> _Task description_: Give the number of lines in the data below where the word "January" appears, and nothing besides.

---

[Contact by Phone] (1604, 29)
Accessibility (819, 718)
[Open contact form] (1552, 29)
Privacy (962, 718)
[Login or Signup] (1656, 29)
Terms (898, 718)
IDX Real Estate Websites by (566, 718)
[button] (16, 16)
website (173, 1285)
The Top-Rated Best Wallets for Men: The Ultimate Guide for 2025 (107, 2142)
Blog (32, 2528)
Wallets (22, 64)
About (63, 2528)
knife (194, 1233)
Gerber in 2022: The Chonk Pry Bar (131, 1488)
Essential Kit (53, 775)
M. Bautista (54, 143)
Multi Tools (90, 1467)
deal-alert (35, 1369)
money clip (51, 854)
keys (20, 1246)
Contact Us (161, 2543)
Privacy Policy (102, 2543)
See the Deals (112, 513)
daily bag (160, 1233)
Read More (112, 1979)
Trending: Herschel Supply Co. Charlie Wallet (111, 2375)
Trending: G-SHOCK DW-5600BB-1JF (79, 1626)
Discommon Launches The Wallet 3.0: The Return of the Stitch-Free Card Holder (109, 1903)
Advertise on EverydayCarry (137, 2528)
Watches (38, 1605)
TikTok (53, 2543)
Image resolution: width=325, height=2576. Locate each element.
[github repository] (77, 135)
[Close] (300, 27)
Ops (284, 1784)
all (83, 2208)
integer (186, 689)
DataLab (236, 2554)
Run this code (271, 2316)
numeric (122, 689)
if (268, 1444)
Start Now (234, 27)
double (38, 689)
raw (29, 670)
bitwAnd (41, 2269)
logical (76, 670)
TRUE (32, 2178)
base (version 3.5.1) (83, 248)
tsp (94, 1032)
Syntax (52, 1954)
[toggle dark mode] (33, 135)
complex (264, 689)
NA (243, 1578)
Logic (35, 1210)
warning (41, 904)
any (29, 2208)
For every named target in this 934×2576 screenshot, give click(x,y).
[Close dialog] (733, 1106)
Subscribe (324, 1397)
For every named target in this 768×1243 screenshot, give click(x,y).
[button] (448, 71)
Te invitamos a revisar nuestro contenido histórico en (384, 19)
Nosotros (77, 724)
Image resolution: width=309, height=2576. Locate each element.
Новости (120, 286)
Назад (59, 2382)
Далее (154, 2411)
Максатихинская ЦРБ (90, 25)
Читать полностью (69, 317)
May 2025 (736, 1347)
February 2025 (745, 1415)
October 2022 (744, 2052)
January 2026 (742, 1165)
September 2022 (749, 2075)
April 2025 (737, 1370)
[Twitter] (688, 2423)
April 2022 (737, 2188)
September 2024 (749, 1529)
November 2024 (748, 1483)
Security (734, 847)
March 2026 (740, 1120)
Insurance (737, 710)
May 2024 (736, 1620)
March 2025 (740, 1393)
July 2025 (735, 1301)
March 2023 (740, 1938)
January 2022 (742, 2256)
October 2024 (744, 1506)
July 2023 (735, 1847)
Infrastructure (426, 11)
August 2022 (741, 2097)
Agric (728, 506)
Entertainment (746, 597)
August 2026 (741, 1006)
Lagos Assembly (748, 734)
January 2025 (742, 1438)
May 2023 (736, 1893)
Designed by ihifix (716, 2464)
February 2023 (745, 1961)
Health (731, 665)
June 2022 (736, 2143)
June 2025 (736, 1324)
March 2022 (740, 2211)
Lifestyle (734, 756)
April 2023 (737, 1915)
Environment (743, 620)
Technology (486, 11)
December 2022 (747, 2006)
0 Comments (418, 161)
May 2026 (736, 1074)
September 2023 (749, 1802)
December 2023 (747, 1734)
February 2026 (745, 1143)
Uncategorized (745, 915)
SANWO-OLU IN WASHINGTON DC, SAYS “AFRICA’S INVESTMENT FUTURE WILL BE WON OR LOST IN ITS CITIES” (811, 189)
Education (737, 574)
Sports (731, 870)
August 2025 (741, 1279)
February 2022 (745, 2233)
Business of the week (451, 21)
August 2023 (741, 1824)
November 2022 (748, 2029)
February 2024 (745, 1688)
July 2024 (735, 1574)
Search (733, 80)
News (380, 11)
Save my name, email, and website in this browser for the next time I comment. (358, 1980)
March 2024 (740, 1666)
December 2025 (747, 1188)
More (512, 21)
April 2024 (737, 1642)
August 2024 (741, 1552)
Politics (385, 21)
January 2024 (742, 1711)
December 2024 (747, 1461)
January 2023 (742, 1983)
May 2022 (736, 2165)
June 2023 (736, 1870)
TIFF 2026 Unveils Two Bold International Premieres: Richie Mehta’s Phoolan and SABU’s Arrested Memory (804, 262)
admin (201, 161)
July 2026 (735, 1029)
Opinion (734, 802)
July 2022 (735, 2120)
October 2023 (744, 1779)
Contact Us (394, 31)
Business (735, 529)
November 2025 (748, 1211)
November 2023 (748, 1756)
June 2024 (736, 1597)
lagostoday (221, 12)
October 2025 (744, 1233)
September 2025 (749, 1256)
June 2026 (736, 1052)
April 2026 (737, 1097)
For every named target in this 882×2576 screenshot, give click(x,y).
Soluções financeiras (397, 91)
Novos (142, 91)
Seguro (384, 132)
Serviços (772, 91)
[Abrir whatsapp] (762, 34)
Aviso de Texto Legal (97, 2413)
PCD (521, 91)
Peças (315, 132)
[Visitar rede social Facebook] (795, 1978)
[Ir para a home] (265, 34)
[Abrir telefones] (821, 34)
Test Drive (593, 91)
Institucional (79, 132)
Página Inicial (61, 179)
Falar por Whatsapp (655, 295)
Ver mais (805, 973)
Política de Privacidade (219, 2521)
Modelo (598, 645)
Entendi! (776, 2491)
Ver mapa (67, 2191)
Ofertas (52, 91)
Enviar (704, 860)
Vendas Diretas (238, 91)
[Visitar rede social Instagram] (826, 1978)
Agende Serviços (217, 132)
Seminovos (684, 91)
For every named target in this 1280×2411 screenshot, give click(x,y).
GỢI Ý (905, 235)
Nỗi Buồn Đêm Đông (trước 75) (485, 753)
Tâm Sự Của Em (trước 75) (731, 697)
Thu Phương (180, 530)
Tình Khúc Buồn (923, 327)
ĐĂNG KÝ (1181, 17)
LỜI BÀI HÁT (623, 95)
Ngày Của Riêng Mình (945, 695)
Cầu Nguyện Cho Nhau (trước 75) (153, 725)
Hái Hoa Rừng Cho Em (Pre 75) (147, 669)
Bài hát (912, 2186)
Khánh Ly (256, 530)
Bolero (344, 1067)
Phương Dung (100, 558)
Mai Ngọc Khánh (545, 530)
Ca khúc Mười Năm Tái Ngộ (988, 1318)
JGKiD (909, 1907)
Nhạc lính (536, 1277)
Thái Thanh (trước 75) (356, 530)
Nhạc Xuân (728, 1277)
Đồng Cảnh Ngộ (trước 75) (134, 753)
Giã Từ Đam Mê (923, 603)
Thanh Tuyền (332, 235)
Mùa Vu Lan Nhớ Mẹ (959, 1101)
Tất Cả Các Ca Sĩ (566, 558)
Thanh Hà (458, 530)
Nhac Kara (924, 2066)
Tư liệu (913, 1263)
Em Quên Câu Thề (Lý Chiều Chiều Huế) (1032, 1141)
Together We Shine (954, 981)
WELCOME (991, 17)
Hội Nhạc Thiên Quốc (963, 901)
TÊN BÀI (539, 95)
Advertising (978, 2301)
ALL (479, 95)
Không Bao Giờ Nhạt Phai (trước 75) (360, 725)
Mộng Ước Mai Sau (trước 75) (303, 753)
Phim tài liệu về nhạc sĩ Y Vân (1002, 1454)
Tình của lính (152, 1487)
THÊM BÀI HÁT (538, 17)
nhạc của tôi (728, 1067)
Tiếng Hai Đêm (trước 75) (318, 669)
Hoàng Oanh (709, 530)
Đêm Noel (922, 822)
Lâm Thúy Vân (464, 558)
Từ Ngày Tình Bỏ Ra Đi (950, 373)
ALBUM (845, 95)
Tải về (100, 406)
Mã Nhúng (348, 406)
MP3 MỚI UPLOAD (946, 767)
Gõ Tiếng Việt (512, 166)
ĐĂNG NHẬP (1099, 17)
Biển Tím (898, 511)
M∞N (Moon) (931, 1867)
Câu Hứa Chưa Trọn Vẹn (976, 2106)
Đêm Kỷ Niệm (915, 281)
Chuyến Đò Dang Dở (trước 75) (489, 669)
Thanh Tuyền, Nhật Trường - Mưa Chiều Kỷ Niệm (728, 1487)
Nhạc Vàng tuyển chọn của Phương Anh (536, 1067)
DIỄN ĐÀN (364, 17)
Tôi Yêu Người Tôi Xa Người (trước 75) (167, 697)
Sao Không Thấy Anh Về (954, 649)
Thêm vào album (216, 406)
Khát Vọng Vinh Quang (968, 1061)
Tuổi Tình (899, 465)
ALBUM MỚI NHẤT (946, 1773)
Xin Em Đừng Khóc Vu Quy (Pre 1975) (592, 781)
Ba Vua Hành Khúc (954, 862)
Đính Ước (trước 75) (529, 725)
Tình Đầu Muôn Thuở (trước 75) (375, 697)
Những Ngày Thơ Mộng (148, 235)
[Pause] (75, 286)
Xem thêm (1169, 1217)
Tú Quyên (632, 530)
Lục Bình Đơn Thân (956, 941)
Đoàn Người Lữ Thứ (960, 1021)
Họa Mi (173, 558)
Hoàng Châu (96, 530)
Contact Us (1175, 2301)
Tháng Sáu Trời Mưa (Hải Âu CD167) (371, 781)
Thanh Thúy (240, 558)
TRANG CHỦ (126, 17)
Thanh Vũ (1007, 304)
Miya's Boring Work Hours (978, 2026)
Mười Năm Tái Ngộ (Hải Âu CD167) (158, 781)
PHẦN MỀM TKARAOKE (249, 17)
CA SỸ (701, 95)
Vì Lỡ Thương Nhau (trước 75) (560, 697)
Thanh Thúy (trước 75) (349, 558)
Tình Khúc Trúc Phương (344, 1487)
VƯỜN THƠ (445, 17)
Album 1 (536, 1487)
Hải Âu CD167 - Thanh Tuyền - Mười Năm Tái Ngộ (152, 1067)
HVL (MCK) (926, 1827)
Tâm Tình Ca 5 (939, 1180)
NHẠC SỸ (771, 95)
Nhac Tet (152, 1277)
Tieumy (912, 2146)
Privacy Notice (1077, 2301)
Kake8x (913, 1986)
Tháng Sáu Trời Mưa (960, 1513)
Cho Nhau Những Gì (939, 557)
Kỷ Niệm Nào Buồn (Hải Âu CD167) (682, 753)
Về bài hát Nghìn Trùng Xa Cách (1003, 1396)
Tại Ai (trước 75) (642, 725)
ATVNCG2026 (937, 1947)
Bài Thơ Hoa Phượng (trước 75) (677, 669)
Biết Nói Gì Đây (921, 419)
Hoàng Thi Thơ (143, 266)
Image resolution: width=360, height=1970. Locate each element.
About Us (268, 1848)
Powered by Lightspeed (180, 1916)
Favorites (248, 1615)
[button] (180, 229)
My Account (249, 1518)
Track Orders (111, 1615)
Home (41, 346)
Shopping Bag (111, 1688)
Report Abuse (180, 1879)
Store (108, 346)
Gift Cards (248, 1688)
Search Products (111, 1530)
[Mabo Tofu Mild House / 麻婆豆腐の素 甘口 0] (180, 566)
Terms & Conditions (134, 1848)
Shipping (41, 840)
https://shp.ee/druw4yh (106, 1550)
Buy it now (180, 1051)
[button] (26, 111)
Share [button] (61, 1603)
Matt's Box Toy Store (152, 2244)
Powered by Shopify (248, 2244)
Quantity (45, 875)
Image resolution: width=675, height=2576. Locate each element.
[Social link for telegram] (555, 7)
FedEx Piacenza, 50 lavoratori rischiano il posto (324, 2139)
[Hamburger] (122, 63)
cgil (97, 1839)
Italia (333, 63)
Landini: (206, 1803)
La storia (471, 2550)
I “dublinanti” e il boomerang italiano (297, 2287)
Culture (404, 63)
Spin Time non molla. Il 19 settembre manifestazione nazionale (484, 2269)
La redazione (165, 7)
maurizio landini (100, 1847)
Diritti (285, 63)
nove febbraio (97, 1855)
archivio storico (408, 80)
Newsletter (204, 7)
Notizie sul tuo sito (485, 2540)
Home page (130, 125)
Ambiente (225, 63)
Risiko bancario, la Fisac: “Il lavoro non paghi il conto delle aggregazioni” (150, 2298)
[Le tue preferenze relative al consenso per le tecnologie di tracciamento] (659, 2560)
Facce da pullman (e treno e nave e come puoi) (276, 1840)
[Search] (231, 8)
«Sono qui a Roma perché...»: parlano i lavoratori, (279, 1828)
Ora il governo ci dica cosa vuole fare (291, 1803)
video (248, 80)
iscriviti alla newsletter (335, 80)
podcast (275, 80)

---

> _Solution for this task_: 5